[Data excerpts]
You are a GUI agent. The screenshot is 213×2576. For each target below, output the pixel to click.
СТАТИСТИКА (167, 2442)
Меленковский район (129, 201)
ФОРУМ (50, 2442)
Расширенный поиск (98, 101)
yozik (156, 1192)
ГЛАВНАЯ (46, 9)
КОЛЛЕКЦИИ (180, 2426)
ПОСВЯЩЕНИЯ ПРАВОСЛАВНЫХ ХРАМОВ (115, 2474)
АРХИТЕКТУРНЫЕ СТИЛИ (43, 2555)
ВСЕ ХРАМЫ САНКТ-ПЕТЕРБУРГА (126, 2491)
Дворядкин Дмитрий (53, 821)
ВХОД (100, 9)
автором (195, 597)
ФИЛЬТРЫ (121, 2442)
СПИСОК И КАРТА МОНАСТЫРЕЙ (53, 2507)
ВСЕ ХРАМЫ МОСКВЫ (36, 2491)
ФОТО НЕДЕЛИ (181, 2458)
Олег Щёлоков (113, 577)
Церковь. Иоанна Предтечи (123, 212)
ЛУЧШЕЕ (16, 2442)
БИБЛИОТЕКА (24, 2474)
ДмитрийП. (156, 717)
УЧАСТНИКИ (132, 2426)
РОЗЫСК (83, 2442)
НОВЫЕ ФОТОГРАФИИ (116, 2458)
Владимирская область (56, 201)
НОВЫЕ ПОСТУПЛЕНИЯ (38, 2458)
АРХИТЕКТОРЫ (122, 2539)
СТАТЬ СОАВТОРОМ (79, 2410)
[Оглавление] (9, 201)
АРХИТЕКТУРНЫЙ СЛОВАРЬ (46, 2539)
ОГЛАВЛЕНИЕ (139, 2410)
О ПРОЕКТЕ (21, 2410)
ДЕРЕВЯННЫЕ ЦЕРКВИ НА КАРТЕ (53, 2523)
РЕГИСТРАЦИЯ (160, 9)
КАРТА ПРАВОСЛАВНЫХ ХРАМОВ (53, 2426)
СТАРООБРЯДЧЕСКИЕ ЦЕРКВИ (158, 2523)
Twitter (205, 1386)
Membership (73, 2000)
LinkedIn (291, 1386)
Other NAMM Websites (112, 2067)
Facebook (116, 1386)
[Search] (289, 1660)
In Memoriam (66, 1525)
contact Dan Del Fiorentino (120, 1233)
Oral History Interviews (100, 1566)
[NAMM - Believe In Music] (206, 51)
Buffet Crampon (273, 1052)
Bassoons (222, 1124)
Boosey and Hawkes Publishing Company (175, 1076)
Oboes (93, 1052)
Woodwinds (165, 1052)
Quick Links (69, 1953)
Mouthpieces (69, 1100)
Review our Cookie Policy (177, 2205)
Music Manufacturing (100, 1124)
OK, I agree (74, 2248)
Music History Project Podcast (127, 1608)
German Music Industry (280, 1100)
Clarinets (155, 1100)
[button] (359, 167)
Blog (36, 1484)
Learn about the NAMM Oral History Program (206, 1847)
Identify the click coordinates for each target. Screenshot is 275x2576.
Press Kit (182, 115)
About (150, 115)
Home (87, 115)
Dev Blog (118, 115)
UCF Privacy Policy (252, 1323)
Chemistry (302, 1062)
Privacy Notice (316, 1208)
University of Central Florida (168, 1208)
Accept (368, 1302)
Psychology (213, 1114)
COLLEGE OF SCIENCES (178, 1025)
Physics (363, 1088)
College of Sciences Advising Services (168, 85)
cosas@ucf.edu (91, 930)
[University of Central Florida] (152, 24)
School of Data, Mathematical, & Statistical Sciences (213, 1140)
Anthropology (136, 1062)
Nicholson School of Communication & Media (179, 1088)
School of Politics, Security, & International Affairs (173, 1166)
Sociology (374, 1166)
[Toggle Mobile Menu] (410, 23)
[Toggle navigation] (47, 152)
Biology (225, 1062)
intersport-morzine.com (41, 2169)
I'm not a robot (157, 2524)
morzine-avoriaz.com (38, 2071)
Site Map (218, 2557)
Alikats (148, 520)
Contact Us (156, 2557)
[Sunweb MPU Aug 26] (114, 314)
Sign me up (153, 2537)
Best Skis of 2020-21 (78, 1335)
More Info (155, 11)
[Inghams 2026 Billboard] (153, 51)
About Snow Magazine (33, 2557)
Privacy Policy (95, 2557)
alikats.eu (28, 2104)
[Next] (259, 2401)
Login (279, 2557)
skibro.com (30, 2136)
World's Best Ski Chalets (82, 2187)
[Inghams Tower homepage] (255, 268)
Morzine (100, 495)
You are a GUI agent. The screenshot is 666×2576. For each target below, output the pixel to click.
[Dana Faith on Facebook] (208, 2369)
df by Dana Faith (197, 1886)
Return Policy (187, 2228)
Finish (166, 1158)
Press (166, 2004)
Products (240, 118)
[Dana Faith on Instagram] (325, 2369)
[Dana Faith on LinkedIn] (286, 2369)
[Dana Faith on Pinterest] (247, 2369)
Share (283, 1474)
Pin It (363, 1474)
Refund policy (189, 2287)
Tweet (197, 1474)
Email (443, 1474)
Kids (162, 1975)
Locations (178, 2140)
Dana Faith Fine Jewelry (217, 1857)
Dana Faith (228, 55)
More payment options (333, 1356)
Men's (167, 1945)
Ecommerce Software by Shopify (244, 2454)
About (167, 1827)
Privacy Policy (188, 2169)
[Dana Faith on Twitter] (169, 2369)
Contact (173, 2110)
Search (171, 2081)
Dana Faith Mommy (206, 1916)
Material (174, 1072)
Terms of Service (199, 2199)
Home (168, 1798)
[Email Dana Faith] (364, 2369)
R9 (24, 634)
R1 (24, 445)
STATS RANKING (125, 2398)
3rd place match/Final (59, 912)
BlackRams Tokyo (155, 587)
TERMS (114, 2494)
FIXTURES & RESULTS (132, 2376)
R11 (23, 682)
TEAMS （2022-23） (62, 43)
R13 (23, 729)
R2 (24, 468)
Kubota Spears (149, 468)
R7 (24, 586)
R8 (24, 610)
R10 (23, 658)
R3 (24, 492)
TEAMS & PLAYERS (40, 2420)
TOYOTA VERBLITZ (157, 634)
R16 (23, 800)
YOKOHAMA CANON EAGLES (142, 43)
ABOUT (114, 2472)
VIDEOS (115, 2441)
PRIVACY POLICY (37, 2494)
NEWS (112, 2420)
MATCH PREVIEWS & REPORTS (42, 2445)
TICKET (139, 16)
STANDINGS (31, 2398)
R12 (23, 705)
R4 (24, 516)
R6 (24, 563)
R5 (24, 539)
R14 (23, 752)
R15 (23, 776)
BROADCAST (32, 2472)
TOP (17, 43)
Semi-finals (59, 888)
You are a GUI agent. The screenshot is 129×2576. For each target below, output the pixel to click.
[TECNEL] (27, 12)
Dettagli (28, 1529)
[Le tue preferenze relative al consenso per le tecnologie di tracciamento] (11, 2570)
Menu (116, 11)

_Try it_
Your task is to output all of the data above word for word.

_Reply_
You are a GUI agent. The screenshot is 213×2576. For each target below, output the pixel to click.
СТАТИСТИКА (167, 2442)
Меленковский район (129, 201)
ФОРУМ (50, 2442)
Расширенный поиск (98, 101)
yozik (156, 1192)
ГЛАВНАЯ (46, 9)
КОЛЛЕКЦИИ (180, 2426)
ПОСВЯЩЕНИЯ ПРАВОСЛАВНЫХ ХРАМОВ (115, 2474)
АРХИТЕКТУРНЫЕ СТИЛИ (43, 2555)
ВСЕ ХРАМЫ САНКТ-ПЕТЕРБУРГА (126, 2491)
Дворядкин Дмитрий (53, 821)
ВХОД (100, 9)
автором (195, 597)
ФИЛЬТРЫ (121, 2442)
СПИСОК И КАРТА МОНАСТЫРЕЙ (53, 2507)
ВСЕ ХРАМЫ МОСКВЫ (36, 2491)
ФОТО НЕДЕЛИ (181, 2458)
Олег Щёлоков (113, 577)
Церковь. Иоанна Предтечи (123, 212)
ЛУЧШЕЕ (16, 2442)
БИБЛИОТЕКА (24, 2474)
ДмитрийП. (156, 717)
УЧАСТНИКИ (132, 2426)
РОЗЫСК (83, 2442)
НОВЫЕ ФОТОГРАФИИ (116, 2458)
Владимирская область (56, 201)
НОВЫЕ ПОСТУПЛЕНИЯ (38, 2458)
АРХИТЕКТОРЫ (122, 2539)
СТАТЬ СОАВТОРОМ (79, 2410)
[Оглавление] (9, 201)
АРХИТЕКТУРНЫЙ СЛОВАРЬ (46, 2539)
ОГЛАВЛЕНИЕ (139, 2410)
О ПРОЕКТЕ (21, 2410)
ДЕРЕВЯННЫЕ ЦЕРКВИ НА КАРТЕ (53, 2523)
РЕГИСТРАЦИЯ (160, 9)
КАРТА ПРАВОСЛАВНЫХ ХРАМОВ (53, 2426)
СТАРООБРЯДЧЕСКИЕ ЦЕРКВИ (158, 2523)
Twitter (205, 1386)
Membership (73, 2000)
LinkedIn (291, 1386)
Other NAMM Websites (112, 2067)
Facebook (116, 1386)
[Search] (289, 1660)
In Memoriam (66, 1525)
contact Dan Del Fiorentino (120, 1233)
Oral History Interviews (100, 1566)
[NAMM - Believe In Music] (206, 51)
Buffet Crampon (273, 1052)
Bassoons (222, 1124)
Boosey and Hawkes Publishing Company (175, 1076)
Oboes (93, 1052)
Woodwinds (165, 1052)
Quick Links (69, 1953)
Mouthpieces (69, 1100)
Review our Cookie Policy (177, 2205)
Music Manufacturing (100, 1124)
OK, I agree (74, 2248)
Music History Project Podcast (127, 1608)
German Music Industry (280, 1100)
Clarinets (155, 1100)
[button] (359, 167)
Blog (36, 1484)
Learn about the NAMM Oral History Program (206, 1847)
Identify the click coordinates for each target. Screenshot is 275x2576.
Press Kit (182, 115)
About (150, 115)
Home (87, 115)
Dev Blog (118, 115)
UCF Privacy Policy (252, 1323)
Chemistry (302, 1062)
Privacy Notice (316, 1208)
University of Central Florida (168, 1208)
Accept (368, 1302)
Psychology (213, 1114)
COLLEGE OF SCIENCES (178, 1025)
Physics (363, 1088)
College of Sciences Advising Services (168, 85)
cosas@ucf.edu (91, 930)
[University of Central Florida] (152, 24)
School of Data, Mathematical, & Statistical Sciences (213, 1140)
Anthropology (136, 1062)
Nicholson School of Communication & Media (179, 1088)
School of Politics, Security, & International Affairs (173, 1166)
Sociology (374, 1166)
[Toggle Mobile Menu] (410, 23)
[Toggle navigation] (47, 152)
Biology (225, 1062)
intersport-morzine.com (41, 2169)
I'm not a robot (157, 2524)
morzine-avoriaz.com (38, 2071)
Site Map (218, 2557)
Alikats (148, 520)
Contact Us (156, 2557)
[Sunweb MPU Aug 26] (114, 314)
Sign me up (153, 2537)
Best Skis of 2020-21 (78, 1335)
More Info (155, 11)
[Inghams 2026 Billboard] (153, 51)
About Snow Magazine (33, 2557)
Privacy Policy (95, 2557)
alikats.eu (28, 2104)
[Next] (259, 2401)
Login (279, 2557)
skibro.com (30, 2136)
World's Best Ski Chalets (82, 2187)
[Inghams Tower homepage] (255, 268)
Morzine (100, 495)
You are a GUI agent. The screenshot is 666×2576. For each target below, output the pixel to click.
[Dana Faith on Facebook] (208, 2369)
df by Dana Faith (197, 1886)
Return Policy (187, 2228)
Finish (166, 1158)
Press (166, 2004)
Products (240, 118)
[Dana Faith on Instagram] (325, 2369)
[Dana Faith on LinkedIn] (286, 2369)
[Dana Faith on Pinterest] (247, 2369)
Share (283, 1474)
Pin It (363, 1474)
Refund policy (189, 2287)
Tweet (197, 1474)
Email (443, 1474)
Kids (162, 1975)
Locations (178, 2140)
Dana Faith Fine Jewelry (217, 1857)
Dana Faith (228, 55)
More payment options (333, 1356)
Men's (167, 1945)
Ecommerce Software by Shopify (244, 2454)
About (167, 1827)
Privacy Policy (188, 2169)
[Dana Faith on Twitter] (169, 2369)
Contact (173, 2110)
Search (171, 2081)
Dana Faith Mommy (206, 1916)
Material (174, 1072)
Terms of Service (199, 2199)
Home (168, 1798)
[Email Dana Faith] (364, 2369)
R9 (24, 634)
R1 (24, 445)
STATS RANKING (125, 2398)
3rd place match/Final (59, 912)
BlackRams Tokyo (155, 587)
TERMS (114, 2494)
FIXTURES & RESULTS (132, 2376)
R11 (23, 682)
TEAMS （2022-23） (62, 43)
R13 (23, 729)
R2 (24, 468)
Kubota Spears (149, 468)
R7 (24, 586)
R8 (24, 610)
R10 (23, 658)
R3 (24, 492)
TEAMS & PLAYERS (40, 2420)
TOYOTA VERBLITZ (157, 634)
R16 (23, 800)
YOKOHAMA CANON EAGLES (142, 43)
ABOUT (114, 2472)
VIDEOS (115, 2441)
PRIVACY POLICY (37, 2494)
NEWS (112, 2420)
MATCH PREVIEWS & REPORTS (42, 2445)
TICKET (139, 16)
STANDINGS (31, 2398)
R12 (23, 705)
R4 (24, 516)
R6 (24, 563)
R5 (24, 539)
R14 (23, 752)
R15 (23, 776)
BROADCAST (32, 2472)
TOP (17, 43)
Semi-finals (59, 888)
You are a GUI agent. The screenshot is 129×2576. For each target below, output the pixel to click.
[TECNEL] (27, 12)
Dettagli (28, 1529)
[Le tue preferenze relative al consenso per le tecnologie di tracciamento] (11, 2570)
Menu (116, 11)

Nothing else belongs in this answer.